Transcribe, without alteration, the part of the items that opens with the line containing "Viewport: 1347px width, 594px height." and closes with the line containing "click(16, 211)", including both of those lines.

(Word and element location data)
..............................
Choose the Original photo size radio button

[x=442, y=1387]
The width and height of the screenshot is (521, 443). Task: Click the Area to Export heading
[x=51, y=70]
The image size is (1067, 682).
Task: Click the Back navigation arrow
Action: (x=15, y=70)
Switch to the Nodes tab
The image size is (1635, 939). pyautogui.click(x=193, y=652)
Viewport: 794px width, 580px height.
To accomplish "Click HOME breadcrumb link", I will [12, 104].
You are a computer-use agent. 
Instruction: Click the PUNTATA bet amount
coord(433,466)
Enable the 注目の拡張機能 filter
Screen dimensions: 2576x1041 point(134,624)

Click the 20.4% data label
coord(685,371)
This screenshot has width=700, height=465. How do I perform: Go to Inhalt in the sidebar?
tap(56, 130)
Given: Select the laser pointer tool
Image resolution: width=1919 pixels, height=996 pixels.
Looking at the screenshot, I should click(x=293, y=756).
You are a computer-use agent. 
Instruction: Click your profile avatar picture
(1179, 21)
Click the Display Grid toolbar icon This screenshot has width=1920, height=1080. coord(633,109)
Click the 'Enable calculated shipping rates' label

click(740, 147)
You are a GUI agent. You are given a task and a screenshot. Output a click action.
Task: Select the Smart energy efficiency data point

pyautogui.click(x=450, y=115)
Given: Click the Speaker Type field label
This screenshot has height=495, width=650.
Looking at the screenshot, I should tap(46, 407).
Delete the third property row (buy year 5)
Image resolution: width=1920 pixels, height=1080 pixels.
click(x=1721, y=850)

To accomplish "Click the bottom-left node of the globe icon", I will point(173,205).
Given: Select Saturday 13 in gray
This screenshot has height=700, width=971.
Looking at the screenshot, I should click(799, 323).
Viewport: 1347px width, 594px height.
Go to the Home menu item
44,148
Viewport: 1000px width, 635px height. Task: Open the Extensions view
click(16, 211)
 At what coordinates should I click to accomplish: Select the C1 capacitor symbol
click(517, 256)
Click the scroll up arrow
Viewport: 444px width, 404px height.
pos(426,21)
..............................
◆ **The completed task**:
Viewport: 1347px width, 594px height.
Go to the Home menu item
44,148
Viewport: 1000px width, 635px height. Task: Open the Extensions view
click(16, 211)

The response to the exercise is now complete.